Com isso, a proposta que Vladimir Cerrón e seus seguidores vinham expressando para a presidência do Congresso foi descartada pelo próprio presidente eleito. Deve-se lembrar que Vladimir Cerrón e seus apoiadores haviam declarado publicamente sua intenção de que Valdemar Cerrón (irmão de Vladimir Cerrón) presidiria a chapa para chefiar a secretaria do Congresso, acompanhado pela maioria do Perú Libre.

Este movimento de Castillo provocou uma agitação nas fileiras do Perú Libre, que, sob a liderança de seu secretário geral, se preparava para liderar o novo governo (colocando em prática os novos funcionários públicos), sob uma orientação política baseada na conciliação de classe e no respeito ao Estado burguês, muito semelhante ao que Pedro Castillo está agora colocando em prática, mas em que pretendiam ser a voz cantante ou, como dizem coloquialmente, "os que cortam o presunto". Portanto, não é uma diferença estratégica ou de princípios que separa Cerrón de Castillo, mas sim uma disputa pelo controle do aparato público, onde Castillo, a fim de parecer responsável diante da grande burguesia e sua imprensa, começou a se separar de Cerrón e suas ilusões políticas envernizadas com radicalismo verbal.

Se esta ruptura se tornar realidade, ela terá definitivamente uma expressão no bloco parlamentar, em que os 37 votos que Castillo tem hoje seriam certamente reduzidos, o que o tornaria muito mais permeável e frágil do que ele é agora.

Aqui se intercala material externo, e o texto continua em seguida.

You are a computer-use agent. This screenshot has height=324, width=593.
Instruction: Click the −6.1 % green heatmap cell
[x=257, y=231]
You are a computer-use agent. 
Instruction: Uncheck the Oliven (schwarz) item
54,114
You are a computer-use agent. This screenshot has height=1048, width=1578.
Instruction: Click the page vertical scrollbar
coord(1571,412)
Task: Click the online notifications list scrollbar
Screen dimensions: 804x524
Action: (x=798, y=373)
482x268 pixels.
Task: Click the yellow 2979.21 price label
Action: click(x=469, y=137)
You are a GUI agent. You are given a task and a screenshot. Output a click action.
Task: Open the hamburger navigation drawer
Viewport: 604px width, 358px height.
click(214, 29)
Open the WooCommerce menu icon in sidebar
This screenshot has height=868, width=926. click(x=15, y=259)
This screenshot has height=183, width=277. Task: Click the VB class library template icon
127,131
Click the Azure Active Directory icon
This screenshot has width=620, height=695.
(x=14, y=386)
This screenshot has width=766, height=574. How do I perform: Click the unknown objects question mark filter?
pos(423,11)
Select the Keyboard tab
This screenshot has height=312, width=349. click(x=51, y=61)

Dois cenários começam, portanto, a flutuar no futuro a curto prazo do Perú Libre: o primeiro tem a ver com Cerrón e seus seguidores assimilando o papel secundário que Castillo e seus novos aliados pretendem dar-lhes em seu amplo governo de conciliação com a burguesia. O segundo cenário é de que vão para a ofensiva e confrontem-se com o novo presidente. Isto significaria uma eventual ruptura em um partido com raízes provinciais que chegou ao governo em um momento de grande crise orgânica, e que se apresentou como uma novidade. Entretanto, na prática, vemos que reproduz a mesma fragilidade e os vícios dos velhos partidos da esquerda reformista e conciliadora.